The same goes for nirman, or the construction of alternatives. Across the world there are incredible examples of sustainable and holistic agriculture, community-led water/ energy/ food sovereignty, worker takeover of production facilities, resource/ knowledge commons, local governance, community health and alternative learning, inter-community peace-building, reassertion of cultural diversity, gender and sexual pluralism, and much else.

 

It is in many of these alternative movements that I find inspiration for building on the legacies of Gandhi and Marx (and Ambedkar, Rabindranath Tagore, Rosa Luxemburg and various other luminaries) and, equally important, on the many indigenous and Adivasi, Dalit, peasant and other ‘folk’ revolutionaries through history. There are many examples that dot the Indian landscape: the few thousand Dalit women farmers who have achieved anna swaraj (food sovereignty) in Telangana while also transforming their gender and caste status; the several dozen Gond Adivasi villages in Gadchiroli that have formed a Maha Gram Sabha to stop mining, and work on their own vision of governance and livelihood security; a Dalit sarpanch near Chennai who combines both Marxist and Gandhian principles in his attempt to transform the village he lives in. Similarly, there are others across the world: a thousand people have experimented with anarchic community life in the ‘freetown’ of Christiania in Copenhagen for four decades; indigenous peoples in Peru, Canada and Australia have gained territorial autonomy; small peasants in Africa and Latin America have sustained or gone back to organic farming; fisherpersons in the South Pacific have their own network of sustainably managed marine sites.

 

What I find of significance in many resistance and alternative movements is the exploration of autonomy, self-reliance, people’s governance of politics and the economy, freedom with responsibility for the freedom of others, and respect for the rest of nature. While these movements do often call for policy interventions from a more accountable state, there is also an underlying antipathy to the centralised state, as there is in both Gandhian swaraj and in Marxist communism and in many versions of anarchy. Private property is also challenged. In 2013, the Gond village Mendha-Lekha in Maharashtra converted all its agricultural land into the commons.

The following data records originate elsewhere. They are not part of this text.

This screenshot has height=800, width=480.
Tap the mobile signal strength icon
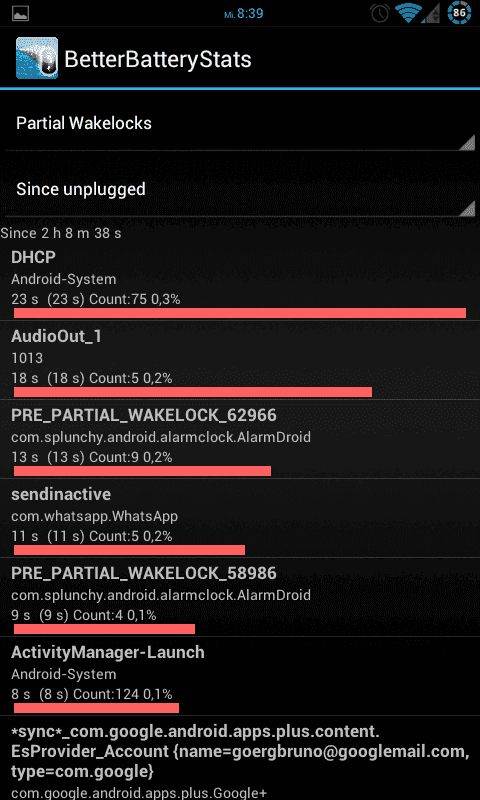click(x=432, y=14)
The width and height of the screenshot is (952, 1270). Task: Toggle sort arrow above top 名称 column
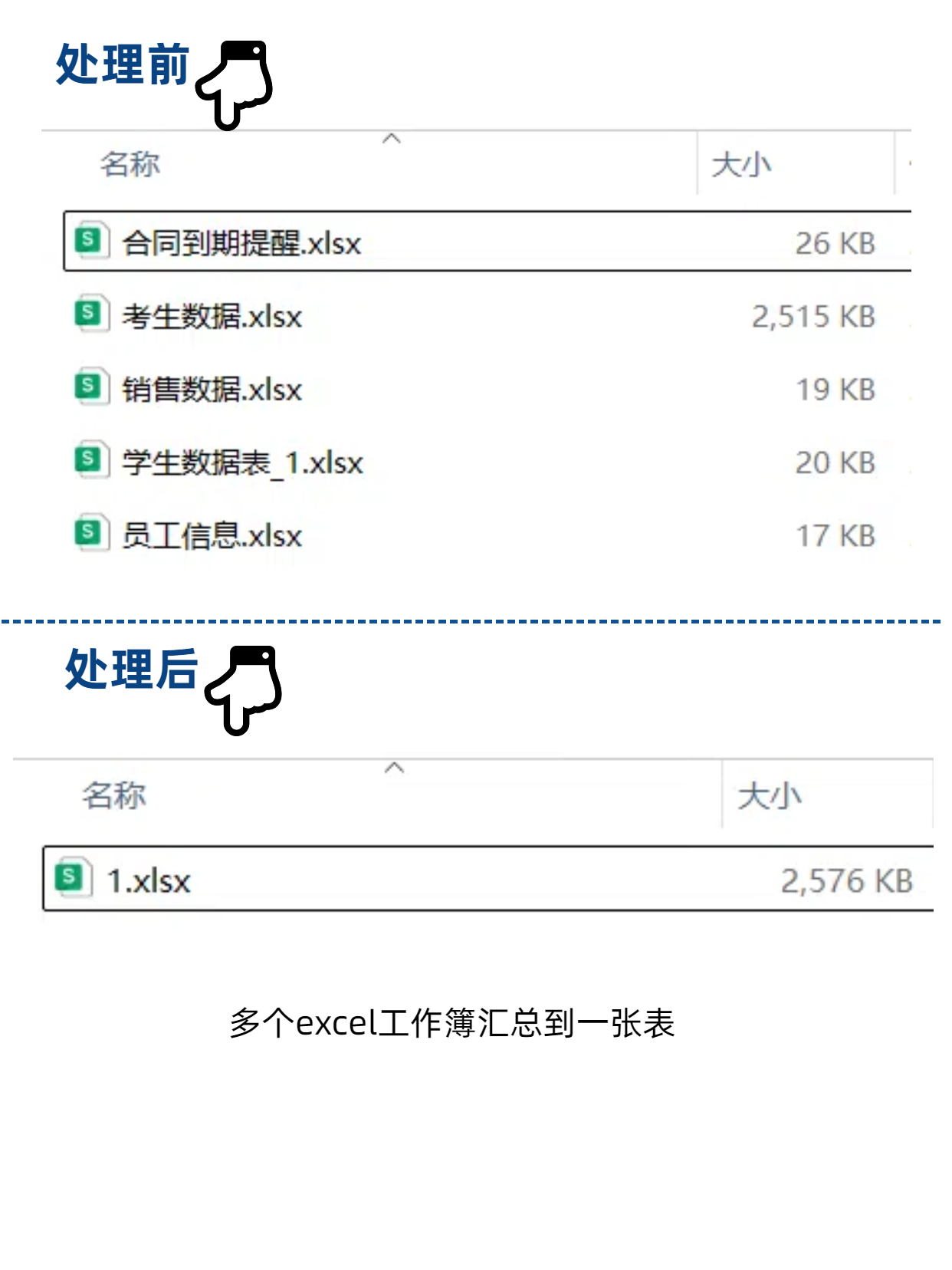point(392,139)
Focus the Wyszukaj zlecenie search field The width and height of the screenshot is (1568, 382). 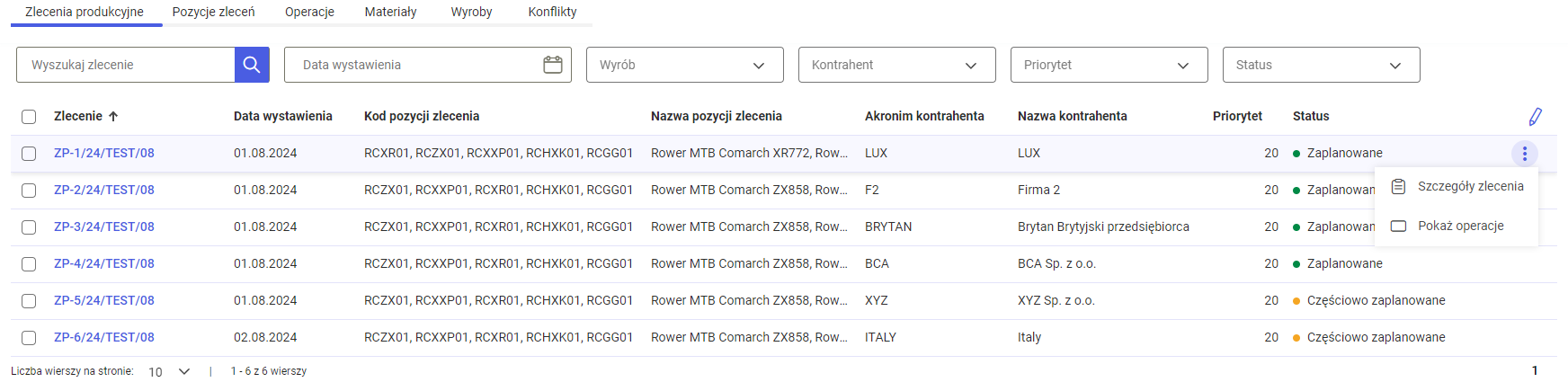click(126, 65)
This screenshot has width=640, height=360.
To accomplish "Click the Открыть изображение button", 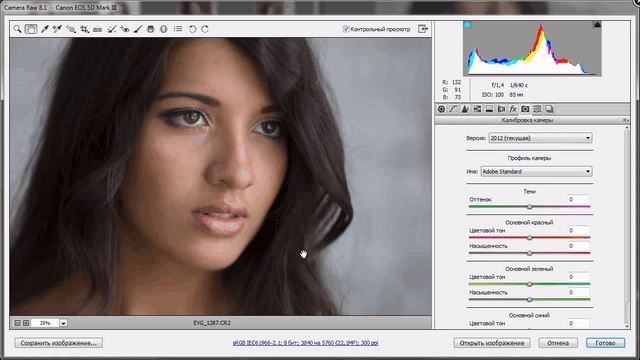I will (x=492, y=343).
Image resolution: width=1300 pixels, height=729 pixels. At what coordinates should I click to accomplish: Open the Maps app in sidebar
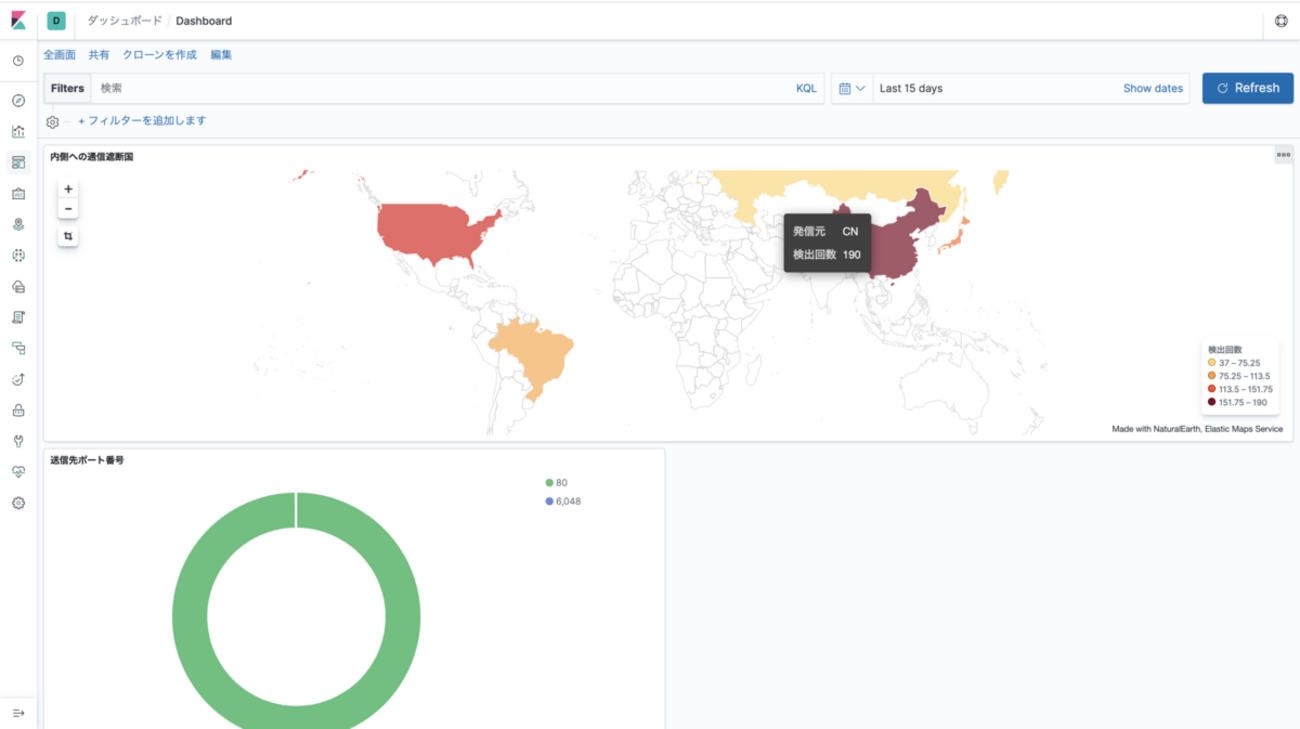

Note that commons here does not mean state-owned, a distorted form of ‘communism’ that has prevailed in orthodox Leftist state regimes.

 

Bridging gaps

 

And while Gandhi was weak on challenging capital, and Marx on stressing the fundamental spiritual or ethical connections amongst humans, these movements often tend to bridge these gaps. Insofar as many of them integrate the need to re-establish ecological resilience and wisdom, some even arguing for extending equal respect to other species, they also encompass Marx’s vision of a society that bridges humanity’s ‘metabolic rift’ with nature, and Gandhi’s repeated emphasis on living lightly on earth. With this they also challenge the very fundamentals of ‘development’, especially its mad fixation on economic growth, reliance on ever-increasing production and consumption, and its utter disregard for inequality.

 

This is not to suggest that Gandhi and Marx can be happily married; there are points of tension (for instance, on the issue of non-violence as a principle). There are points of ambiguity in recognising that indigenous peoples have already lived many elements of their dreams. But I have found enough in grassroots movements to be convinced that there is critical common ground amongst them, if our ultimate goals are well-being, justice and equity, based on ecological wisdom. We would do well to honour their legacy by identifying such common ground and building on the struggles and creativity of ‘ordinary’ people in communities across the world.